» Text passage
Buying guide for Toothpaste products
What to look for
Choose products made with ingredients that carry no or low health concerns, as assigned by the GoodGuide Science Team. Look for products that are certified sustainable by Cradle-to-Cradle or as compliant with the standards set by EcoLogo or the Natural Products Association for personal care products. Avoid purchasing products that include ingredients with medium or high health concerns, and regulatory bans.
The American Dental Association recommends brushing your teeth for two minutes twice a day. According to a recent consumer survey, about 25% of Americans use toothpaste four times each day. Because of the frequent use and slight change of ingestion, toothpaste products can contribute to chronic exposure to low levels of potential hazards.
Some issues associated with toothpaste products include:
Health concerns — Toothpaste ingredients can carry human health concerns. Products with a lower GoodGuide Rating include ingredients like Propylene Glycol that are suspected of causing toxicity to respiratory, skin and sense organs, and suspected carcinogens like Titanium Dioxide.
Ingredient disclosure — Complete ingredient lists for shaving cream products are often unavailable, creating a significant barrier to assessing the safety of personal care products. Although companies are required to disclose the ingredients in personal care products, these lists rarely contain information about percent composition (needed to assess potential exposures) and often rely on generic terms which make it impossible to assess whether there are any problematic ingredients present.
Contamination concerns — The Food and Drug Administration only requires cosmetic firms to list “intended” ingredients in products, which allows manufacturers to hide the presence of other ingredients from consumers.
Inadequate regulation — Personal care products are not subject to safety reviews by the FDA before they are put on the market, and the agency is frequently criticized for its lax approach to regulation. The European Union, for example, has banned the use of more than 1,000 substances in cosmetics; in contrast, the FDA has only prohibited the use of eight substances in cosmetics. There is widespread skepticism that the current regulatory system is sufficiently protective of human health.

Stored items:
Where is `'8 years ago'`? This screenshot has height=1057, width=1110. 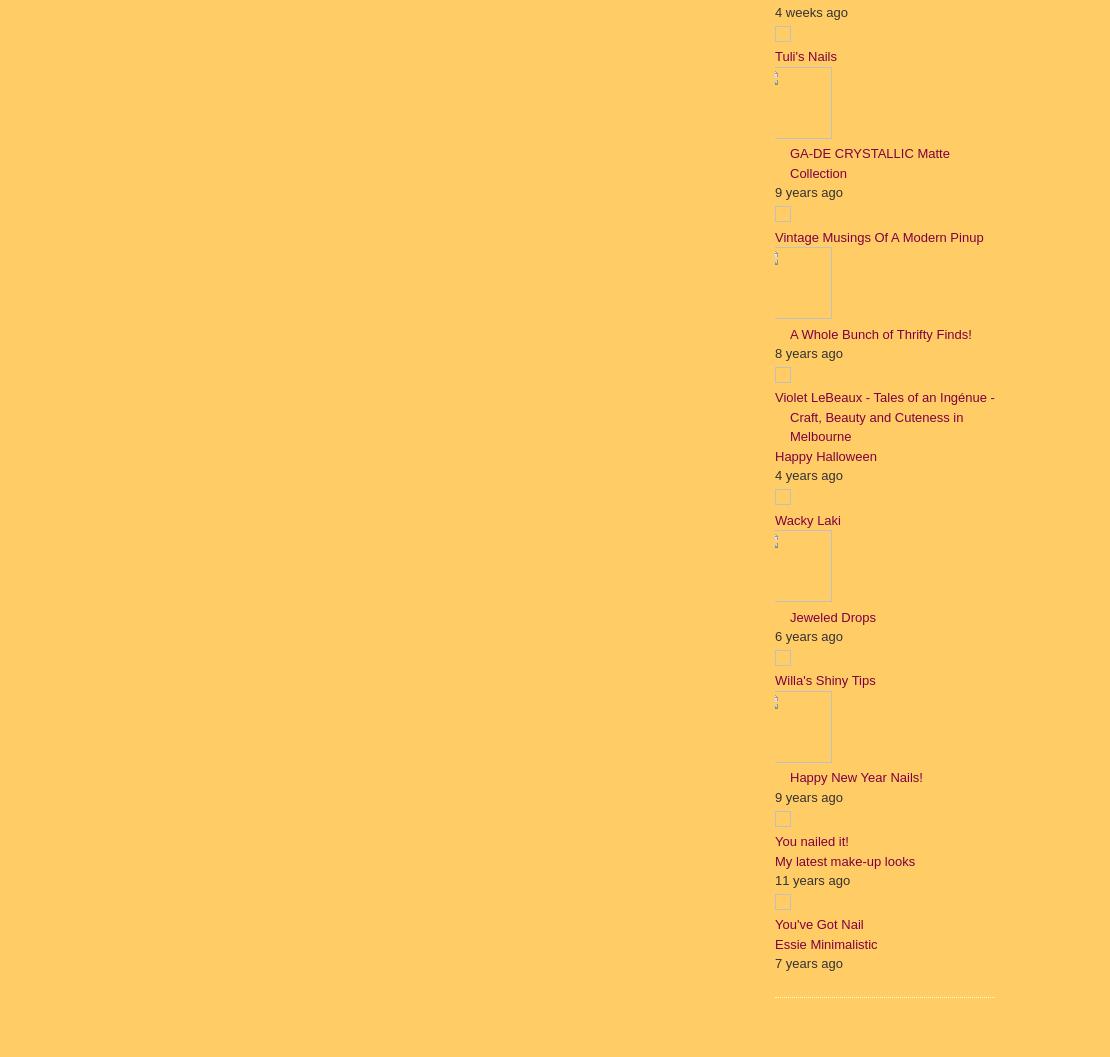
'8 years ago' is located at coordinates (808, 353).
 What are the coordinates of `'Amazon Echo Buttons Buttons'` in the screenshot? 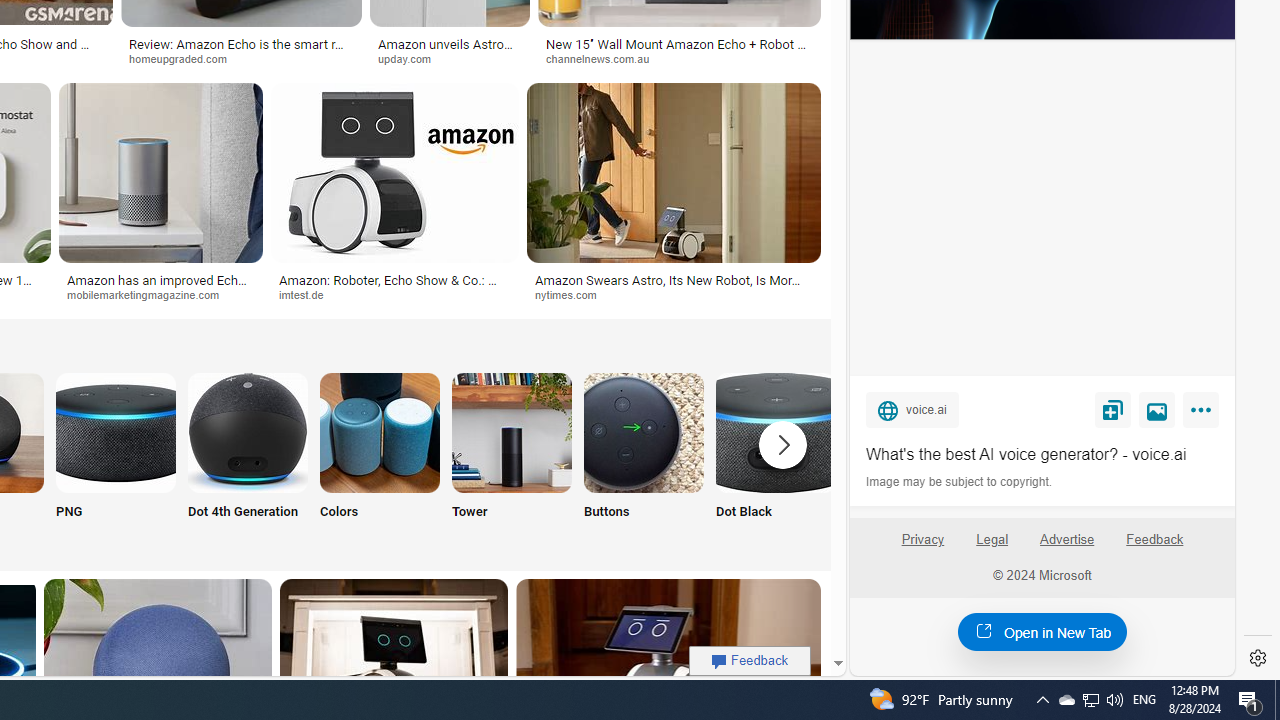 It's located at (643, 458).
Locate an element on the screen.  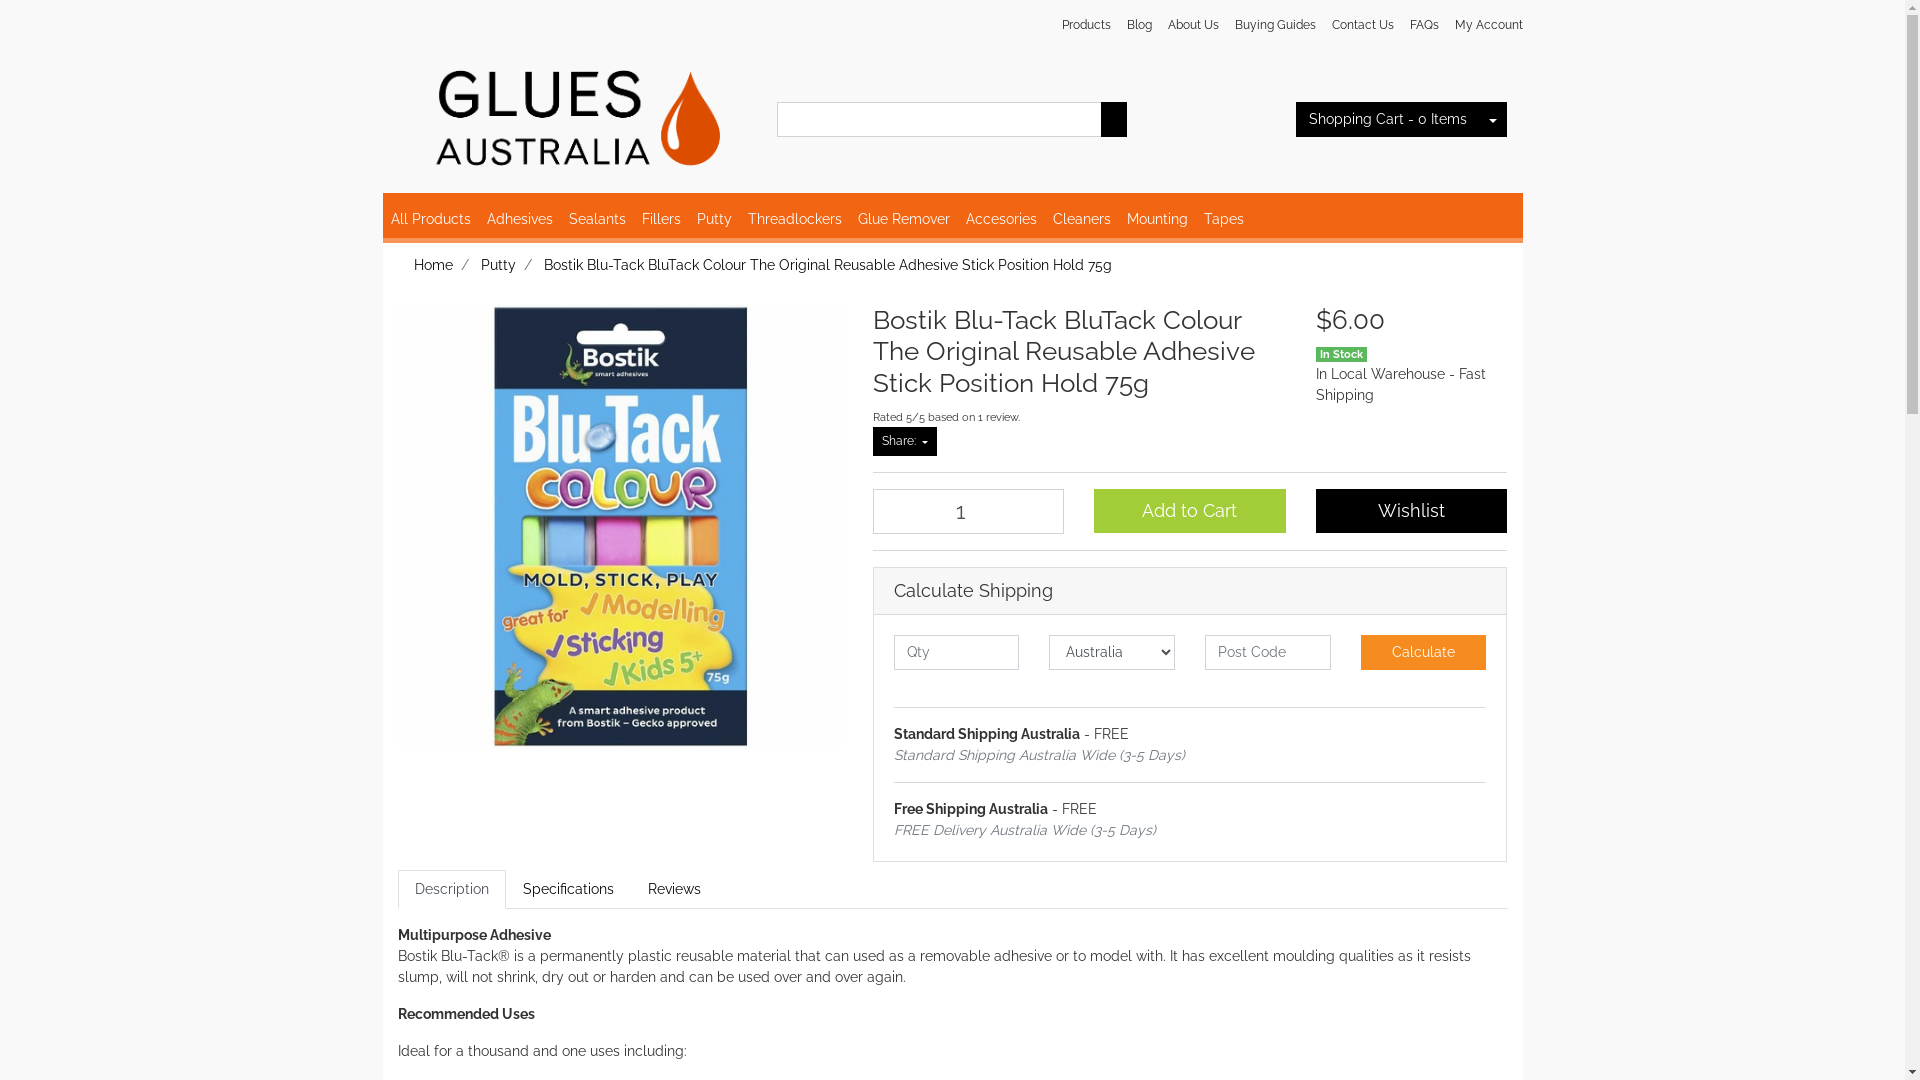
'Cleaners' is located at coordinates (1079, 219).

» What you need to do
[1] According to the toothpaste buying guide, how many substances has the FDA prohibited for use in cosmetics?
[2] Carry on the toothpaste buying guide from the point where it ends.
The material has no connection to the toothpaste buying guide.

» Outputs in order
[1] Eight substances.

[2]
Rating Toothpaste products
To rate a personal care product, GoodGuide considers the following attributes:
- A health hazard rating based on the number of product ingredients categorized as low, medium or high health concern;
- Indicators that the product exhibits other negative aspects (e.g., does the product contain ingredients that have been banned or subjected to regulatory restrictions);
- Indicators that the product is among the best on the market in its category (e.g., has the product been certified as safe or healthy by a credible third-party);
- Indicators of data gaps that preclude evaluation of the product (e.g., no or inadequate disclosure of product ingredients).
Categorizing ingredients by levels of health concern
Defining Levels of Health: In order to identify ingredients of health concern, we utilize the science of health hazard assessment and rely on lists of chemicals labeled hazardous by various authoritative organizations. GoodGuide tracks whether chemicals are recognized or suspected of causing any of twelve major types of human health problems, ranging from cancer to endocrine toxicity to skin or eye toxicity. We combine this hazard data with chemical potency, human detection frequency and toxicity testing information, in order to assign ingredients to four levels of health concern: none, low, medium and high.